- Set task
Please arrange the lines of the records below as a Markdown table with the columns No. and Text, starting with the line that contains "Task: Click the magnifier" and going on through the line that contains "pyautogui.click(x=30, y=424)". Skip blank lines and leave the pictures out.

[start of Input records]

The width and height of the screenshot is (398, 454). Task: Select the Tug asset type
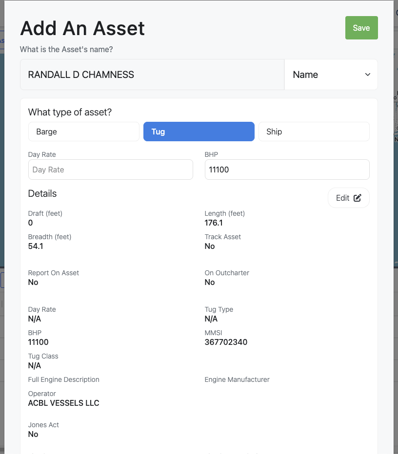tap(199, 132)

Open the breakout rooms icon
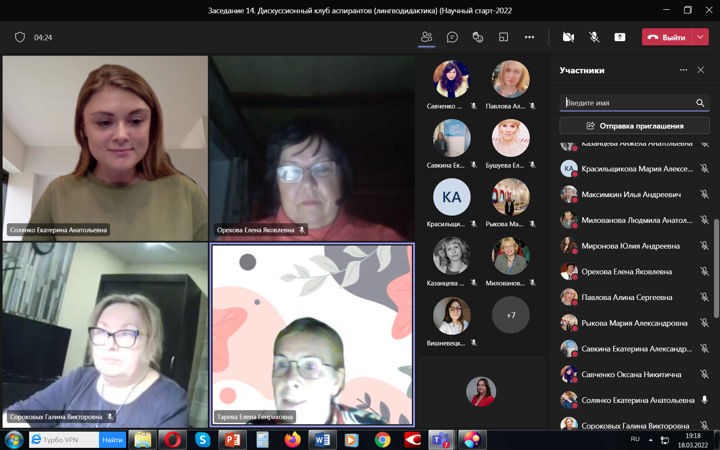(504, 37)
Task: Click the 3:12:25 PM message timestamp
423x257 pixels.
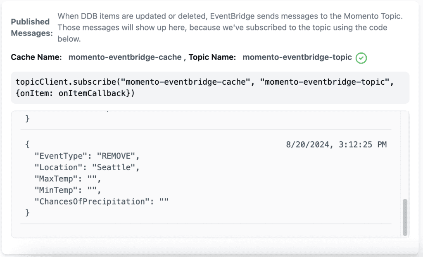Action: (x=336, y=145)
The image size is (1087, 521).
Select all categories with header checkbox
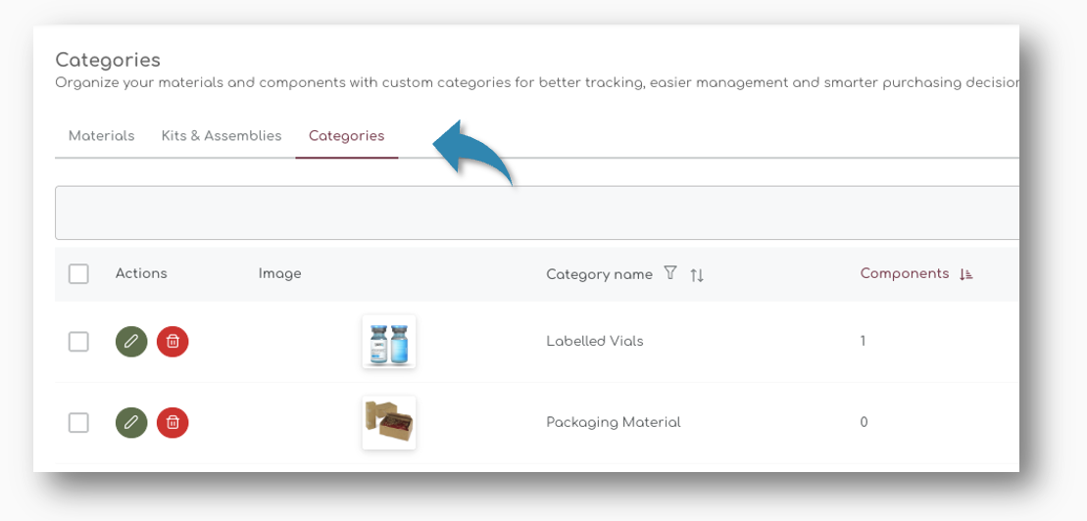pyautogui.click(x=78, y=274)
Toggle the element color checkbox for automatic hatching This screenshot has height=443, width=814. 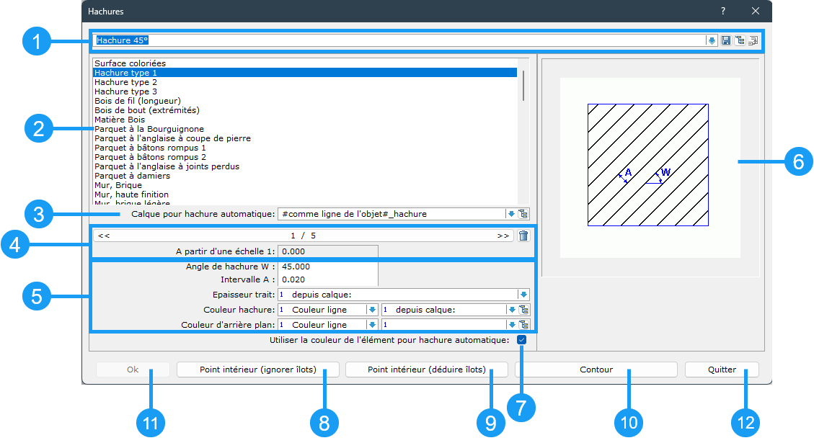[x=521, y=340]
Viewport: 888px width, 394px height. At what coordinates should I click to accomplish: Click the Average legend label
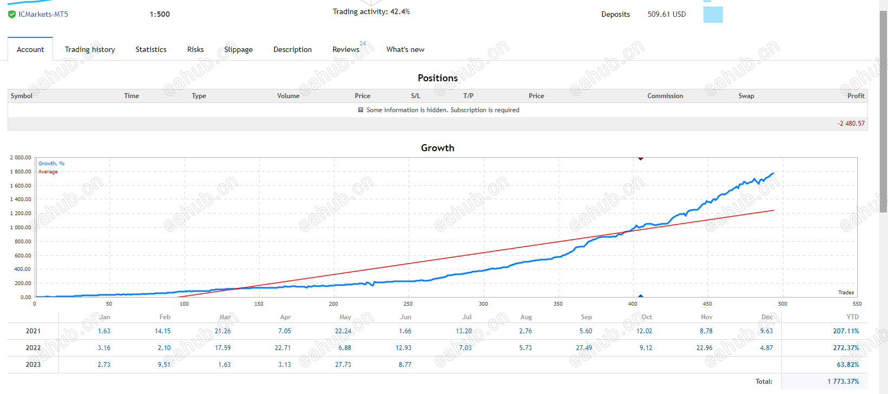pyautogui.click(x=48, y=172)
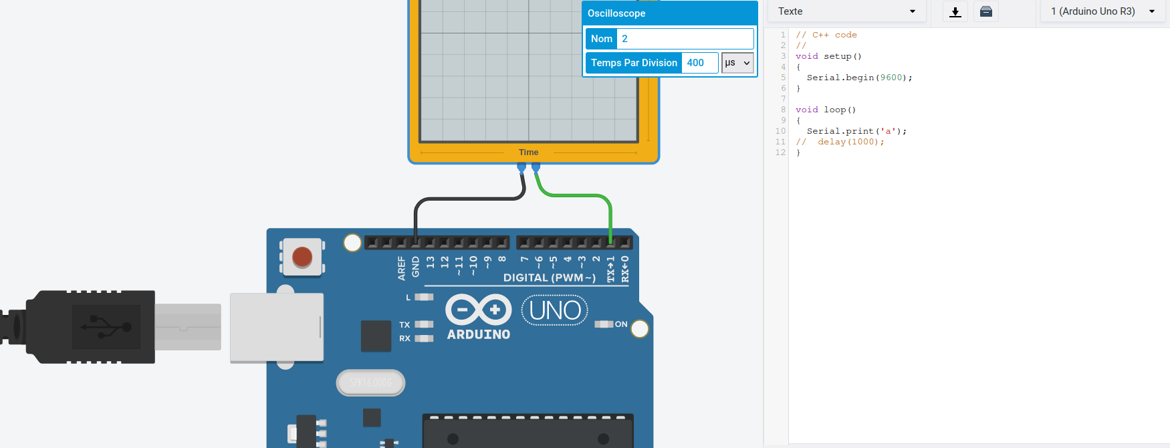Select the ATmega microcontroller chip
The image size is (1170, 448).
pos(528,431)
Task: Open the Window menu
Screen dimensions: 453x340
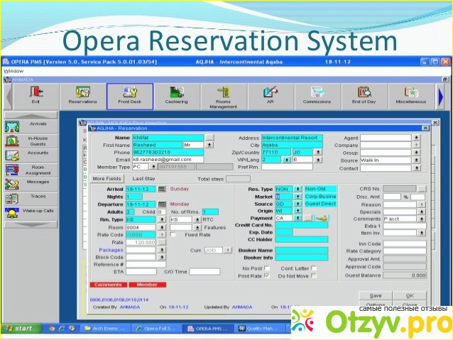Action: click(13, 72)
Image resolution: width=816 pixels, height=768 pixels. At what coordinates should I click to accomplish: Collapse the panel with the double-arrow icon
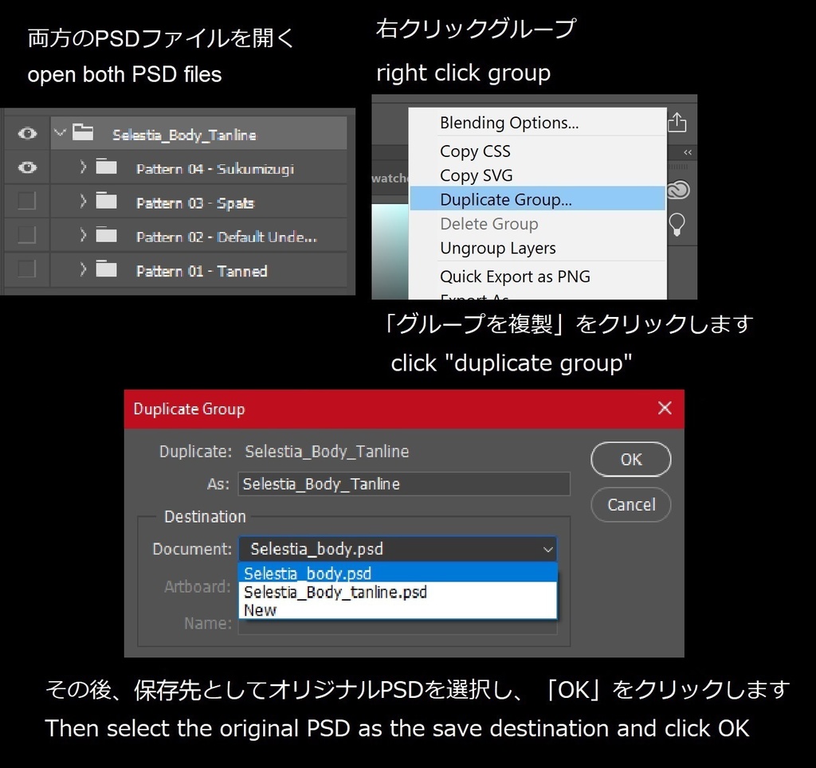click(686, 151)
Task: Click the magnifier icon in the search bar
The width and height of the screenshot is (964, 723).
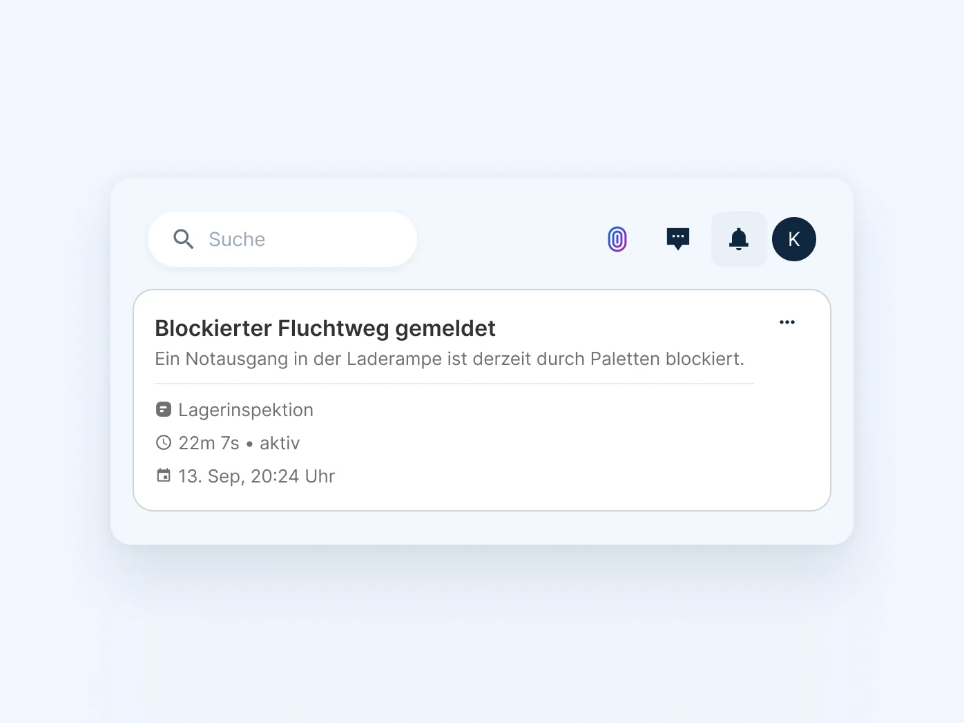Action: [183, 239]
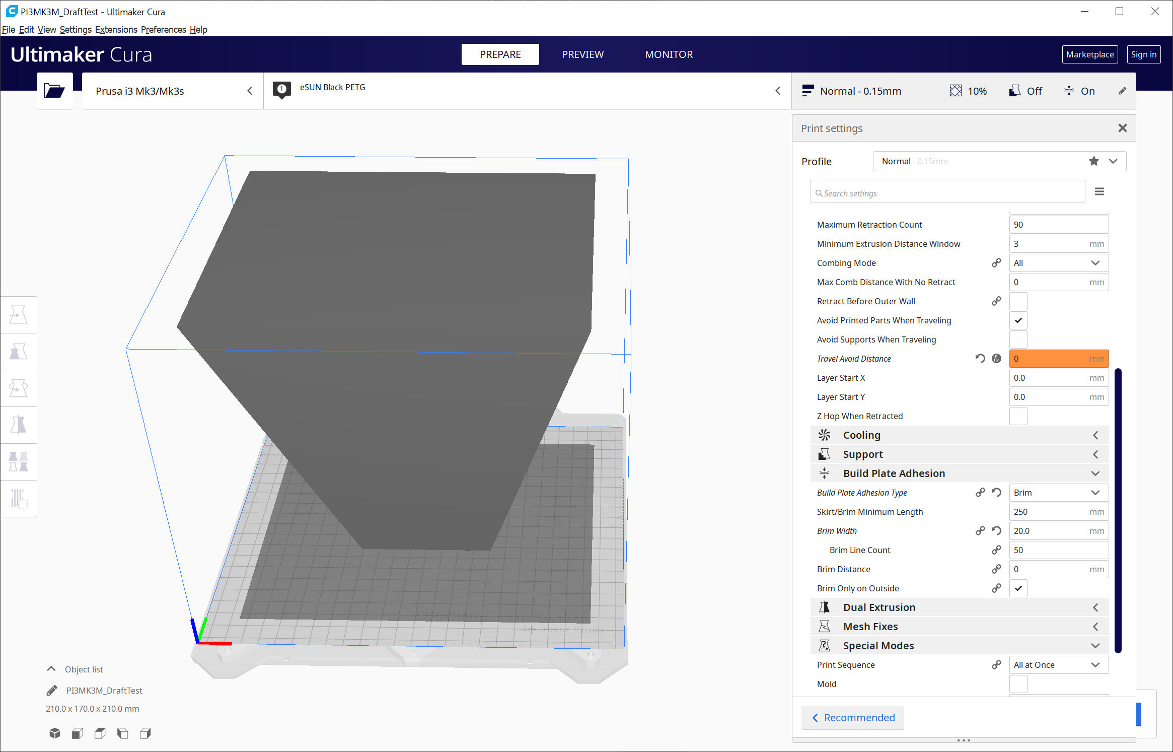
Task: Click the Marketplace button
Action: (x=1089, y=54)
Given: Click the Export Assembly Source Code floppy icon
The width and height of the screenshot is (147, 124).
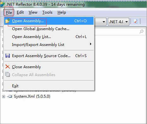Looking at the screenshot, I should pyautogui.click(x=8, y=56).
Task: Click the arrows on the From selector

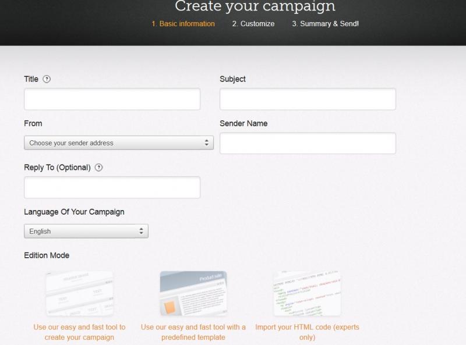Action: point(207,143)
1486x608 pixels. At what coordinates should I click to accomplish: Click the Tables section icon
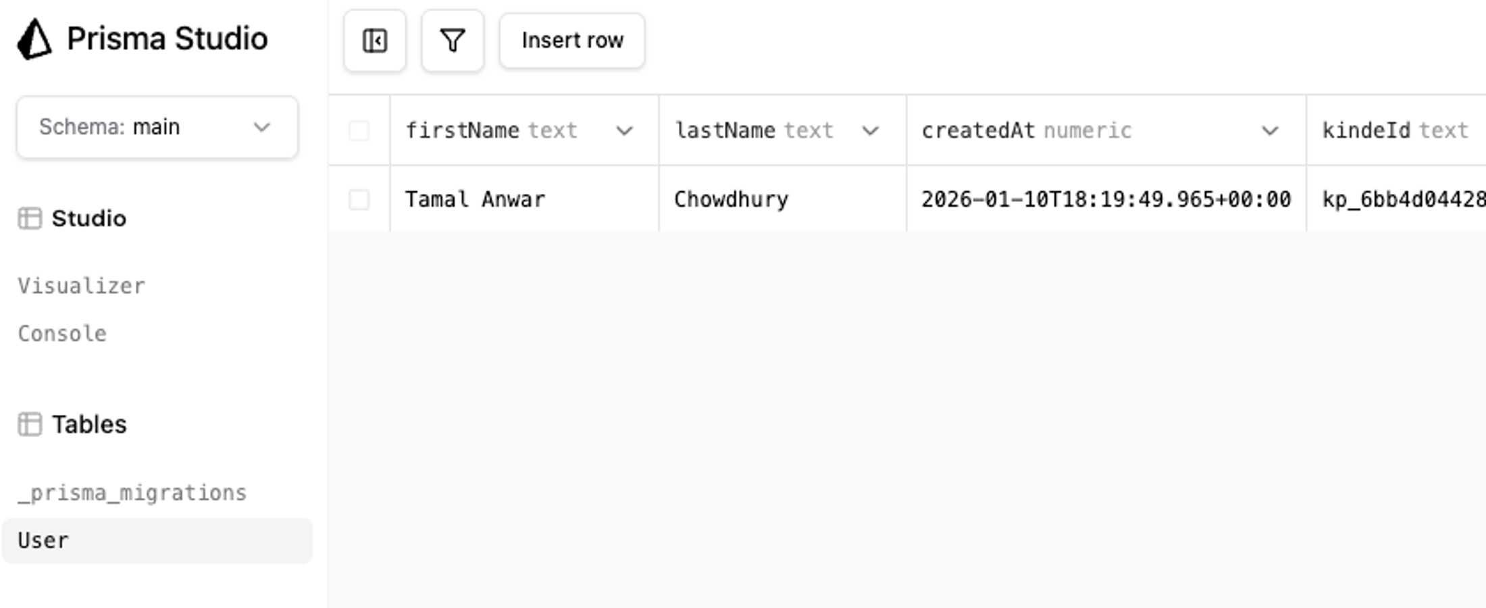pyautogui.click(x=30, y=424)
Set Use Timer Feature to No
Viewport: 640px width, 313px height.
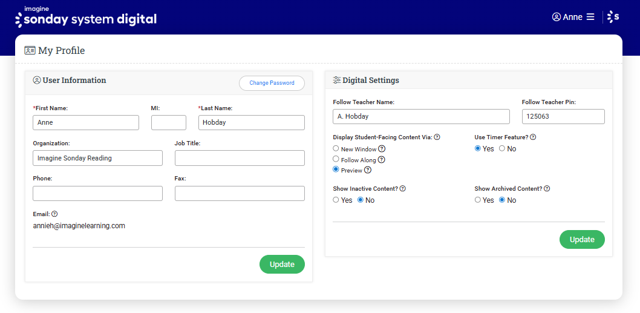(x=502, y=148)
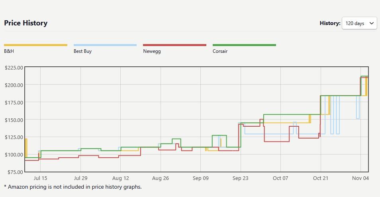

[end of Input records]

- Solution below
| No. | Text |
|---|---|
| 1 | Task: Click the magnifier icon in the search bar |
| 2 | The width and height of the screenshot is (964, 723). |
| 3 | Action: [183, 239] |
| 4 | Task: Click the Marketplace button |
| 5 | Action: (x=1089, y=54) |
| 6 | Given: Click the Export Assembly Source Code floppy icon |
| 7 | The width and height of the screenshot is (147, 124). |
| 8 | Looking at the screenshot, I should pyautogui.click(x=8, y=56). |
| 9 | Task: Click the arrows on the From selector |
| 10 | Action: point(207,143) |
| 11 | 1486x608 pixels. At what coordinates should I click to accomplish: Click the Tables section icon |
| 12 | pyautogui.click(x=30, y=424) |